Dave Ryan 202-564-7827 / (

As a follow-up to recommendations to promote the use of combined heat and power in President Bush’s National Energy Policy Report, EPA joined with 17 Fortune 500 companies, city and state governments and nonprofits in Washington, D.C. today to announce the Combined Heat and Power Partnership, a more efficient, clean and reliable alternative to conventional electricity generation.

Combined heat and power (CHP), also known as co-generation, is a highly efficient form of electric generation, which recycles and utilizes heat that is normally lost under traditional power combustion methods. CHP captures this leftover heat, providing a source of residential and industrial heating and air conditioning in the local area around a power plant.

“Combined Heat and Power is not only better than conventional electricity generation at reducing air pollution and fuel consumption, it’s more reliable and costs less to do so,” said EPA Administrator Christie Whitman. “Founding partners in this program are leading the way toward a cleaner future.“

At the kick-off event at EPA Headquarters today, partners in the program agreed to work with the Agency to develop and promote the benefits of new CHP projects. EPA will provide public recognition of projects and benefits to the company, public and the environment. EPA will also support accelerated development of new projects, through education, streamlined permitting and provision of technical tools and services.

In fact, CHP systems are already being used by the 17 founding partners: Abbott Laboratories, Archer Daniels Midland, Bethlehem Steel, Caterpillar Energy Products Group, Dow Chemical, ExxonMobil, General Motors, International Paper, Real Energy, Solar Turbines, Texaco Power and Gasification International, Trigen Energy, U.S. Steel, Verizon Communications and Weyerhaeuser, the College of New Jersey in Ewing, and the University of North Carolina at Chapel Hill. The Partnership also includes “endorsing” organizations: Gas Technology Institute, International District Energy Association, Midwest Application Center for CHP for Buildings, Midwest Cogeneration Association, Northeast-Midwest Institute, and the U.S. Combined Heat and Power Association. The New York State Energy Research and Development Authority is also a partner.

These existing CHP projects of the founding partners represent more than 5,800 megawatts of power generating capacity, an amount capable of serving almost six million households (about the size of the Washington, D.C. metropolitan area). The projects annually reduce the main global warming gas, carbon dioxide, by more than 8 million tons above what would achieved from traditional generation methods; in addition, the annual energy savings equal 19 million barrels of oil more than would be attained under conventional combustion.
Today’s kick-off event is followed by the National CHP Roadmap Workshop Oct. 16-17 at the Pier 5 Hotel in Baltimore, Md., sponsored by the U.S. Dept. of Energy, EPA and the U.S. Combined Heat and Power Association. The workshop addresses strategies to accelerate use of CHP systems throughout the United States.

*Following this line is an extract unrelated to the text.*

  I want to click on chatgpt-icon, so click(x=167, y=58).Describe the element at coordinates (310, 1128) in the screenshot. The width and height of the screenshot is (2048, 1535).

In addition to establishing the CHP Partnership, EPA is working to implement several other actions to promote co-generation in the United States. EPA will be publishing soon in the Federal Register draft guidance clarifying the Clean Air Act requirements for constructing CHP facilities, to speed permitting and ensure that environmental benefits are fully realized. In another action, EPA will evaluate CHP applications under its Brownfields program. Brownfields helps communities to reduce the potential health risks and restore the economic viability of abandoned, idled or under-used industrial and commercial properties. By the end of the year, EPA will put up a special website for Combined Heat and Power Partnership.